-- start TEXT SECTION --

Gulf Ice Hockey Championship
- Sport: Ice hockey
- Founded: 2010
- No. of teams: 4
- Most recent champion: United Arab Emirates

= Gulf Ice Hockey Championship =

The Gulf Ice Hockey Championship, also known as the GCC Gulf Ice Hockey Championships, is an international ice hockey competition involving countries from the Gulf Cooperation Council (GCC) region. The inaugural tournament took place on May 25 to May 30 in Kuwait City, Kuwait, and was organized by the Kuwait Ice Hockey Association. The championship has featured teams from six countries since its formation and currently consists of Kuwait, Oman, Qatar and the United Arab Emirates. The United Arab Emirates has won all four editions of the championship, while Kuwait has finished second on three occasions and Qatar on one.

-- end TEXT SECTION --

__WRITTEN TASKS__
[1] List the countries that the championship text says currently make up the competition.
[2] According to the championship text, which body organized the inaugural tournament?

-- start DATASET ROWS --

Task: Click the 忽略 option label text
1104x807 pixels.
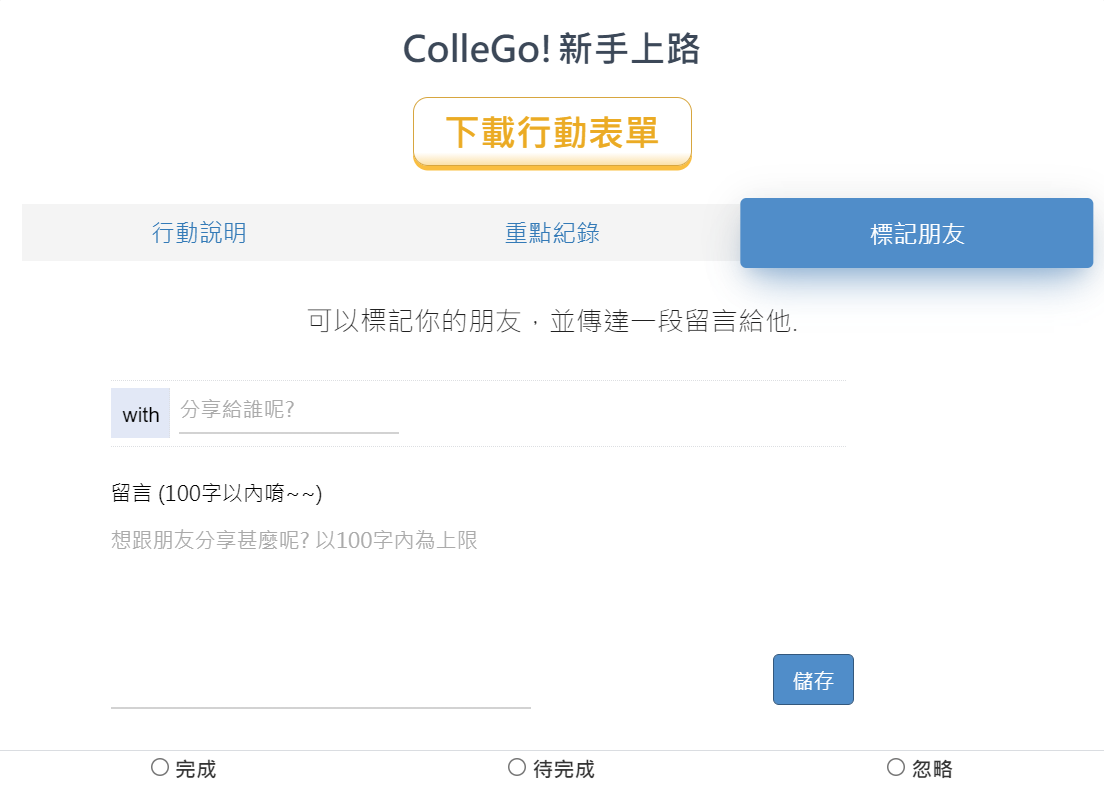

-- end DATASET ROWS --
-- start DATASET ROWS --

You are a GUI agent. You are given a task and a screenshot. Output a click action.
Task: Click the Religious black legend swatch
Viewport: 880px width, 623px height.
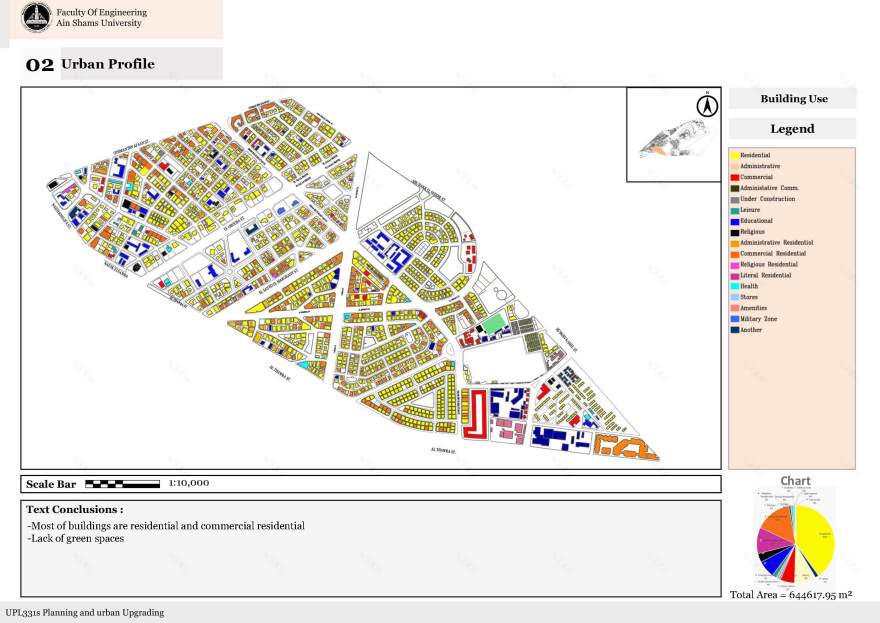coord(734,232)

-- end DATASET ROWS --

__SOLUTIONS BY TASK__
[1] Kuwait, Oman, Qatar, and the United Arab Emirates.

[2] The Kuwait Ice Hockey Association.